All of these goods, however, go unrealized if the claimant, unaware of the promise of fee-shifts, forgoes consultation with an attorney because the potential legal expense appears to outweigh the value of the property seized.
(3.) Congress should instruct the Executive branch to standardize forfeiture notifications. Currently, different agencies send out different instructions to potential claimants. That leads to confusion over how to respond to the instructions.

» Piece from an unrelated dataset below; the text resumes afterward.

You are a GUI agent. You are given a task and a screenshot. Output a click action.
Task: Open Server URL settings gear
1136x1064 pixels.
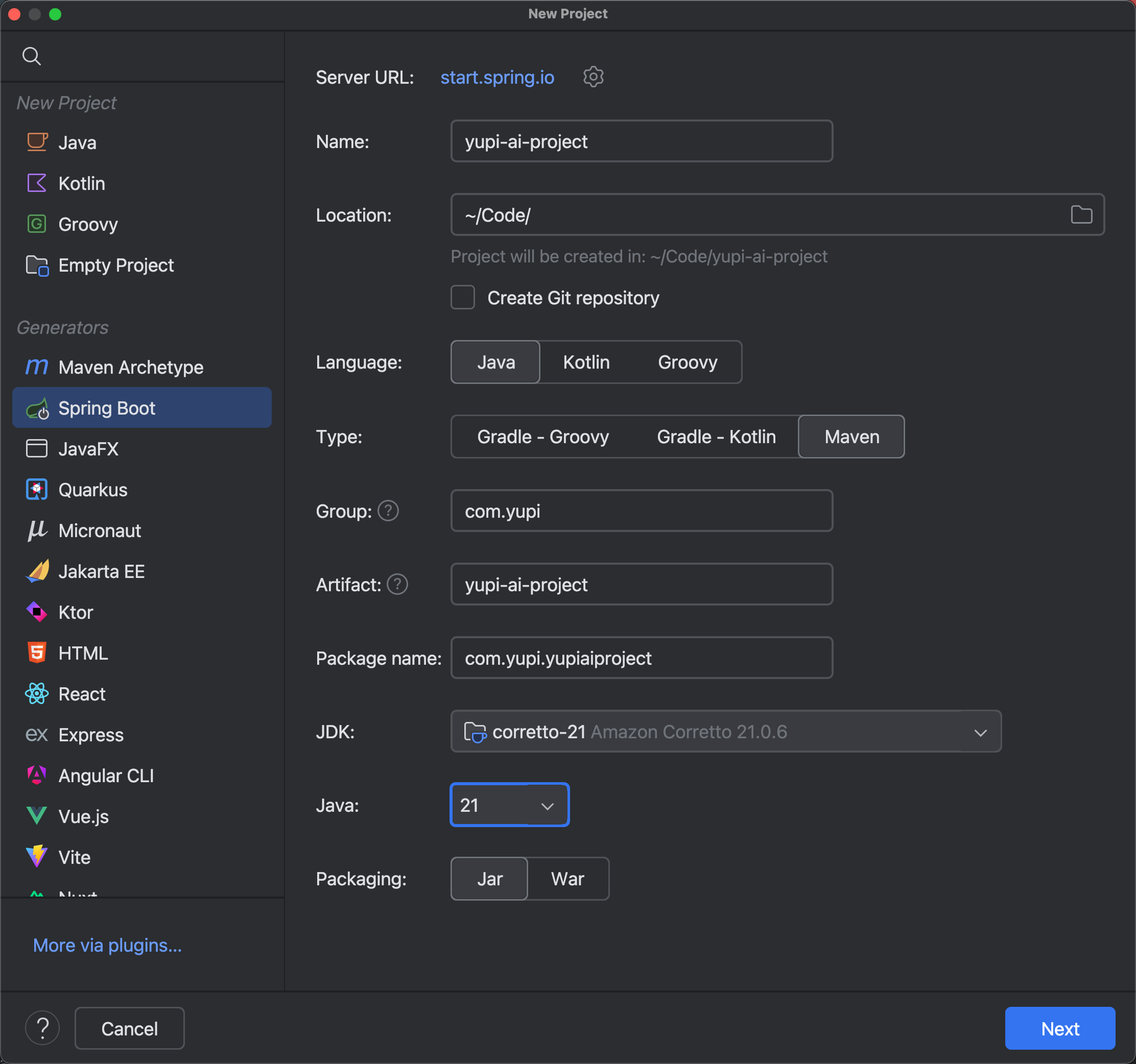point(593,77)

(4.) Congress should instruct the Executive branch to make clearer the instructions for, and the consequences of, filing a "Petition for Remission and/or Mitigation" or filing a claim contesting the forfeiture. The current instructions are confusing and fail to adequately explain that filing a Petition for Remission and/or Mitigation, in lieu of a claim, concedes the potential claimant's right to have a judge or jury adjudicate the forfeiture action. Moreover, the instructions obscure the fact that filing a Petition for Remission and/or Mitigation gives the agency (that has already declared its intent to forfeit the property) discretion to decide the Petition for Remission and/or Mitigation. The upshot is that some potential claimants mistakenly file Petitions for Remission and/or Mitigation when they mean to file claims or don't understand the consequences of filing such petitions.